N'appartenir qu'à Dieu, ensemble, pour être, les uns
avec les autres, témoins de cette gloire de Dieu. Ainsi le pasteur
Antoine Nouis, commentant ce passage écrivait : « Nous
sommes tous sous l'influence de l'intelligence de notre monde et Paul
nous dit : ne vous conformez pas au monde présent, mais soyez
transformés par le renouvellement de votre intelligence, autrement
dit « ayez l'intelligence de quitter la logique de ce monde,
pour entrer dans celle de l'évangile ». La logique de
l'évangile est celle de la grâce et de la justification gratuite
alors que celle de notre monde est la logique de l'ambition sociale,
du profit et du pouvoir » fin de citation.
Ne pas être en église dans la même logique que celle
du monde, voilà le sacrifice pour Paul ; mettre à mort nos
égoïsmes, savoir délaisser les logiques d'ambition, de réussite,
de profit et de pouvoir, pour entrer en communion. Une communion dans
laquelle chacun trouve la place à laquelle Dieu l'appelle.
Dimanche dernier je commençais ma prédication
avec un extrait de l'histoire du petit Poucet ; aujourd'hui la
petite histoire terminera ma prédication : Vous connaissez sans doute le roman de Victor Hugo, « les misérables ». Le héro Jean Valjean vient d'être
libéré du bagne, et il est accueilli un soir par l'évèque de
Digne, Monseigneur Bienvenu, qui lui annonce l'évangile.
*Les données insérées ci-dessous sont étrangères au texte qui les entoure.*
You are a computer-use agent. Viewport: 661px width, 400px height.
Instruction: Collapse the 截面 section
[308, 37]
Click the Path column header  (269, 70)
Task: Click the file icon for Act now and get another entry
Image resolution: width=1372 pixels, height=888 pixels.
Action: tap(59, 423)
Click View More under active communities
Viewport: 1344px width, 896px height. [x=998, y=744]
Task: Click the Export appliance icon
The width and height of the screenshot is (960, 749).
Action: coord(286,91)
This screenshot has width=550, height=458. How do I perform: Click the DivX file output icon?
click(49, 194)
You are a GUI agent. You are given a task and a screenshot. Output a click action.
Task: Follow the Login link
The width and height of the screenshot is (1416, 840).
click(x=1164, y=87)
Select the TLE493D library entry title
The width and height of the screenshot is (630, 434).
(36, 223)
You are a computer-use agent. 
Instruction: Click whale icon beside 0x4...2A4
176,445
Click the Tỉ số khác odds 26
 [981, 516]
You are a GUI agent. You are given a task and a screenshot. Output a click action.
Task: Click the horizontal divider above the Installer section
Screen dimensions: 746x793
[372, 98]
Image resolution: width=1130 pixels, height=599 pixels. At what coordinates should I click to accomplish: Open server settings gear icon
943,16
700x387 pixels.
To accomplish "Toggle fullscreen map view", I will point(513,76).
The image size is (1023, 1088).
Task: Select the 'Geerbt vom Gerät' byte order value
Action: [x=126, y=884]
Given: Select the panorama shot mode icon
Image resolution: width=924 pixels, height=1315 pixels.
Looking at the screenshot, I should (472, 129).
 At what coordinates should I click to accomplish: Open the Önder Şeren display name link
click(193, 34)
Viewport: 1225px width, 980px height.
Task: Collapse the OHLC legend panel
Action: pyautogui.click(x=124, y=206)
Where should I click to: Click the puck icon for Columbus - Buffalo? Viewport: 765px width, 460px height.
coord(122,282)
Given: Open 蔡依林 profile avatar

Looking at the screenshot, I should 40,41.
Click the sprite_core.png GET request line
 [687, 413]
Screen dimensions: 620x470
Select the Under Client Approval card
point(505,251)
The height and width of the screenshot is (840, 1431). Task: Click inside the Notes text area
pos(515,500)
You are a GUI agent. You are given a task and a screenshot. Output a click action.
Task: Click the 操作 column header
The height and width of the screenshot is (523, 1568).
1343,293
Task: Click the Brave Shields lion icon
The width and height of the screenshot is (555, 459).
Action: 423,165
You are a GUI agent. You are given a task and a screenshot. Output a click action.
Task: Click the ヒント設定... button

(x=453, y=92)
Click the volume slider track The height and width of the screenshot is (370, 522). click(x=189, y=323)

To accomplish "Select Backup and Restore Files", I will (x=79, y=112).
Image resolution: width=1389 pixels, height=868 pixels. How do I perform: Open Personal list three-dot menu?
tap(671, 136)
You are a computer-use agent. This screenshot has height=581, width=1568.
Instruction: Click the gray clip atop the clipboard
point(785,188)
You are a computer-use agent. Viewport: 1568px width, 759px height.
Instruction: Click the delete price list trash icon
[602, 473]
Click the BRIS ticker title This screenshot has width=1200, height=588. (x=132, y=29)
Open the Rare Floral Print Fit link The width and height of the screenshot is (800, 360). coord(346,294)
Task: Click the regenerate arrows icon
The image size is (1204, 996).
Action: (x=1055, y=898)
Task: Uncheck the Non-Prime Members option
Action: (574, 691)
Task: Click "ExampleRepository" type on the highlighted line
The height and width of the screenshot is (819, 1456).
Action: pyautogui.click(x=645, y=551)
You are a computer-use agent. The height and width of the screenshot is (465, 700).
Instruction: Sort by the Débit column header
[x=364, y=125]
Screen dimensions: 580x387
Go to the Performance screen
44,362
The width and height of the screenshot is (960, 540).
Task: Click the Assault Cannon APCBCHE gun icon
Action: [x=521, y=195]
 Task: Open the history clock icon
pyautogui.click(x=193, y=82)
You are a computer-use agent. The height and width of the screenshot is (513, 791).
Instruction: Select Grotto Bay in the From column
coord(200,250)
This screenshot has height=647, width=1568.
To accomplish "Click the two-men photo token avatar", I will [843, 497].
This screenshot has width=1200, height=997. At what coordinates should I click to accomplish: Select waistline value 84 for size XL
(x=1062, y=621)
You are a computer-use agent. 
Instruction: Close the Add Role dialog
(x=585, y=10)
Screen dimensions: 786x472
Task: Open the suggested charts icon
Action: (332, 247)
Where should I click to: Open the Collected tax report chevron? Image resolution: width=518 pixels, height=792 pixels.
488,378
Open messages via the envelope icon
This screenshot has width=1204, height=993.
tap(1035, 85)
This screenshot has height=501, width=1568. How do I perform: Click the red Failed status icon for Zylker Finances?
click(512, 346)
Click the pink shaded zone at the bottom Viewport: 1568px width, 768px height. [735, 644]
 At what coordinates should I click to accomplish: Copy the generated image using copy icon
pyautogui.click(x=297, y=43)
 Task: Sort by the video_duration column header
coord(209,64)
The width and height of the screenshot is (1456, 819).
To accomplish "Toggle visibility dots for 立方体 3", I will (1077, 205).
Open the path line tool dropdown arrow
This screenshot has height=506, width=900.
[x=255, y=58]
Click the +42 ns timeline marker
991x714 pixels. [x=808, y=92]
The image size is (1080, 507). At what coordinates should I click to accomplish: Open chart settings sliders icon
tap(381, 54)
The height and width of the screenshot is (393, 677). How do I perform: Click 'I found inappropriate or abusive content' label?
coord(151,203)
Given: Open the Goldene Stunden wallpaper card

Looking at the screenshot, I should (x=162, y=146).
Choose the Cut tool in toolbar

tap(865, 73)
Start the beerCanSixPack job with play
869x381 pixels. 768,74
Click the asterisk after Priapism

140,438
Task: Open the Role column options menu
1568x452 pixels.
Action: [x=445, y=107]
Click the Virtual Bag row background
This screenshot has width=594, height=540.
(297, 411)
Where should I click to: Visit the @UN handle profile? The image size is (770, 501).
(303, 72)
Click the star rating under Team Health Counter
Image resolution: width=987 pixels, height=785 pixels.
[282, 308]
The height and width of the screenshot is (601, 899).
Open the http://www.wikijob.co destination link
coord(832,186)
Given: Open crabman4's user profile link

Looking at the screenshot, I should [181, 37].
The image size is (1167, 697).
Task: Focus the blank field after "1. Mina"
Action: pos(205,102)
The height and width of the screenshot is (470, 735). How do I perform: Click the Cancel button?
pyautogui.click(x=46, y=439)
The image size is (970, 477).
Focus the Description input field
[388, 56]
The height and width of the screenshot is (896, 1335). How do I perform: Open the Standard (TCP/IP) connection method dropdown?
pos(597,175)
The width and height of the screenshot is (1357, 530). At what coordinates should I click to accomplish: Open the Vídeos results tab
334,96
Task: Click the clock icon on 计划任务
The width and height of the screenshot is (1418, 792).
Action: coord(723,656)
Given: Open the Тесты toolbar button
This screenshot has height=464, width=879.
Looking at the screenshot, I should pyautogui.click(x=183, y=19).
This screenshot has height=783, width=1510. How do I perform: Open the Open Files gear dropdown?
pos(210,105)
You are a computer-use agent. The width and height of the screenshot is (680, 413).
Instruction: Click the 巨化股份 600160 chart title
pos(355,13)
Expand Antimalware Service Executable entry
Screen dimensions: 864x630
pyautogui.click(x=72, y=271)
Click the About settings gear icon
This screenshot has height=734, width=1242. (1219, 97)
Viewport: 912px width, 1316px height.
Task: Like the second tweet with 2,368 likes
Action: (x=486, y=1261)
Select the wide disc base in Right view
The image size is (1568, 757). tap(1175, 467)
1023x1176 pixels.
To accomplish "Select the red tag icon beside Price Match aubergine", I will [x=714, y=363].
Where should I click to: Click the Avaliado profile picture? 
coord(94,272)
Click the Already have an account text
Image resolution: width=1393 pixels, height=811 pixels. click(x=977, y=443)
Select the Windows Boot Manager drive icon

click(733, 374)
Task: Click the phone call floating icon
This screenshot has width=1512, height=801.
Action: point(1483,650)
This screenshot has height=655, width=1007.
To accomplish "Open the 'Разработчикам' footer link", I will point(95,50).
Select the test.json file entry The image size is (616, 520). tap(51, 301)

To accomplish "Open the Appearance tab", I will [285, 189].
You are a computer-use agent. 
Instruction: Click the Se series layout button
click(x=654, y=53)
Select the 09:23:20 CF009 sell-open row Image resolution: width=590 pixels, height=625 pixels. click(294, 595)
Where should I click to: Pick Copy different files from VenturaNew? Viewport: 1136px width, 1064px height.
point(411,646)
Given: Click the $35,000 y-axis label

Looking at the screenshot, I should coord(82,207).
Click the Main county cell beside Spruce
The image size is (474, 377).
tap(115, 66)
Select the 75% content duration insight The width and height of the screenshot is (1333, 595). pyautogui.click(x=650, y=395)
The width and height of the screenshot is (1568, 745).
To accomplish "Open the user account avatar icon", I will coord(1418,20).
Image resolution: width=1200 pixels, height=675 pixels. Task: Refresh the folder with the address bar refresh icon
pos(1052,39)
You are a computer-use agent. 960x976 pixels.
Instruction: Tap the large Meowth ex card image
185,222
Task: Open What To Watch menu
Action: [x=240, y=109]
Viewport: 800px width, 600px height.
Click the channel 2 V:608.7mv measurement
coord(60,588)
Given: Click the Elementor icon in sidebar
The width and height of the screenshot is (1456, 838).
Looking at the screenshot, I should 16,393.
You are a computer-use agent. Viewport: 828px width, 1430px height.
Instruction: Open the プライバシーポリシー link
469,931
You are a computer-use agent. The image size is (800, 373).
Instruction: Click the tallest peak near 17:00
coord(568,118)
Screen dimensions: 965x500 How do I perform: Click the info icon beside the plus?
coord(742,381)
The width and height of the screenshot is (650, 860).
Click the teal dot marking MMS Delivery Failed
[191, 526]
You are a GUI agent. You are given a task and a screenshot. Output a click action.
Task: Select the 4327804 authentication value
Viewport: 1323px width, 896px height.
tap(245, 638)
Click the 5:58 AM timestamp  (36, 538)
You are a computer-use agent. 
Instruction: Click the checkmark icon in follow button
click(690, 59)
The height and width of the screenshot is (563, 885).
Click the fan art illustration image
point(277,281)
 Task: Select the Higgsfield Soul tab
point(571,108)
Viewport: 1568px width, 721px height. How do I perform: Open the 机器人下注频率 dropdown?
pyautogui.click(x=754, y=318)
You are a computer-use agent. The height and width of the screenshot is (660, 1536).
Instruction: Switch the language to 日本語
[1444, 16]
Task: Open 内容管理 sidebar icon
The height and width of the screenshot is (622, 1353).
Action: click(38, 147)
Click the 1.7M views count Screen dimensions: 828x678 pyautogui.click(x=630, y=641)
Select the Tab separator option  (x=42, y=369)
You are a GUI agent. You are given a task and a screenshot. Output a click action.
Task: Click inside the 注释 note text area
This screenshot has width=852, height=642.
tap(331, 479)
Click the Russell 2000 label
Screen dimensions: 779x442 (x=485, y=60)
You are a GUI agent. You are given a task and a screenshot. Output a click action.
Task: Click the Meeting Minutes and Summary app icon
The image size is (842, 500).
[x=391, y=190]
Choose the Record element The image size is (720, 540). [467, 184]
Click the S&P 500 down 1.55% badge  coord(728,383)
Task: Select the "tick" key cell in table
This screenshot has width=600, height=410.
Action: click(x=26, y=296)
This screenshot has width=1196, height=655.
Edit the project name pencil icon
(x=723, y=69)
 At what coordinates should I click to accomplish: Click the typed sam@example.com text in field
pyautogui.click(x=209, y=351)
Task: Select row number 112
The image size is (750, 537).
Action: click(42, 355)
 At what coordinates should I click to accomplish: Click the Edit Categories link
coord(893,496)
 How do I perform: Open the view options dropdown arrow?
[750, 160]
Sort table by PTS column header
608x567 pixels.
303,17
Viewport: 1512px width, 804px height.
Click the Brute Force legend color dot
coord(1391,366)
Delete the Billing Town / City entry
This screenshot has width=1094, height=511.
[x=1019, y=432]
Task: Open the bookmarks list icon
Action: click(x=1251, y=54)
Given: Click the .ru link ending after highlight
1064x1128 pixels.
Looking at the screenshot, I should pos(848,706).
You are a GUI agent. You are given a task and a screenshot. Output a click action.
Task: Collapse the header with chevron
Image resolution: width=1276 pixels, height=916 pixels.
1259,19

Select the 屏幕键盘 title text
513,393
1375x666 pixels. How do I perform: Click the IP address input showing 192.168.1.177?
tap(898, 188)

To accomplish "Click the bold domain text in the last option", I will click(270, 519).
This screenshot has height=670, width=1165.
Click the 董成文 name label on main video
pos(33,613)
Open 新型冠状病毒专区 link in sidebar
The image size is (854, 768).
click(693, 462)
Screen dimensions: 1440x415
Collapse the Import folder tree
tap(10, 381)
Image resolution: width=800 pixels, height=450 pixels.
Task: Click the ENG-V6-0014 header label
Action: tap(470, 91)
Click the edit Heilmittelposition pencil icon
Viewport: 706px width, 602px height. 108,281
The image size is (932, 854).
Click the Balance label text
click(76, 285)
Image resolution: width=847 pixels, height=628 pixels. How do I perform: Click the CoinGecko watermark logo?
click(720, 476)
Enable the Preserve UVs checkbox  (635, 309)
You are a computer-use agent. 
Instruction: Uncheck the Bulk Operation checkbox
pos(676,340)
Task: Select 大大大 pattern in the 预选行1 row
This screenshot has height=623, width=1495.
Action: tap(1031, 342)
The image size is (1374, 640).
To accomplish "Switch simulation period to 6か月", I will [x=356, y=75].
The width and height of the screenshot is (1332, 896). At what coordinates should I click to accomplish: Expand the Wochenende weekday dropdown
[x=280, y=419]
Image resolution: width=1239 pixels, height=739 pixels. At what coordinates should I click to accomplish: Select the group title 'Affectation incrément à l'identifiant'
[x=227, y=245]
Valjean
s'en va pendant la nuit en volant quelques pièces d'argenterie ;
mais voilà qu'il est prit par les gendarmes en possession de ces
objets volés.
Les forces de l'ordre le ramènent donc chez l'évêque
avec l'objet du vol. Mais au lieu d'accuser Valjean et de récupérer
son bien, l'évêque dit au voleur :« Ah vous voilà, Je
suis bien aise de vous voir. Eh bien ! je vous avais aussi donné
les chandeliers aussi, qui sont en argent comme le reste et dont vous
pourrez bien avoir 200 francs. Pourquoi ne pas les avoir emporté
avec vos couverts ? Tenez-les donc, ils sont à vous ! ».
Et l'évêque de donner à son détrousseur les chandeliers en plus
de ce qu'il avait emporté.
EN fait, par les paroles de l'évêque, le vol de Jean
Valjean a été transformé en don ; très concrètement le mal
a été vaincu par le bien. D'ailleurs Victor Hugo met dans la bouche
de l'évêque ces dernières paroles, une fois les gendarmes partis :
« Jean Valjean, mon frère, vous n'appartenez plus au mal, mai
au bien. C'est votre âme que je vous achète ; je la retire aux
pensées noires et à l'esprit de perdition, et je la donne à
Dieu ».
Ne pas être en église dans la même logique que celle
du monde, voilà le sacrifice pour l'apôtre Paul - c'est ce
qu'avait compris l'évêque Bienvenue sous la plume de Victor Hugo ;
mettre à mort nos égoïsmes, nos possessions et nos appartenances,
savoir délaisser les logiques de réussite, de profit et de pouvoir,
pour entrer en communion. Une communion dans laquelle chacun trouve
la place à laquelle Dieu l'appelle, une communion dans laquelle Dieu
nous donne plus que ce que nous demandons.
« Je vous exhorte donc, frères, au nom de la
miséricorde de Dieu, à vous offrir vous-mêmes en sacrifice vivant,
saint et agréable à Dieu : ce sera là votre culte
spirituel. »
« Que l’amour soit sincère. Fuyez le mal avec
horreur, attachez-vous au bien. Que l’amour fraternel vous lie
d’une mutuelle affection ; rivalisez d’estime réciproque. »
« Ne te laisse pas vaincre par le mal, mais sois
vainqueur du mal par le bien. »
Au Christ seul soit la gloire. Amen.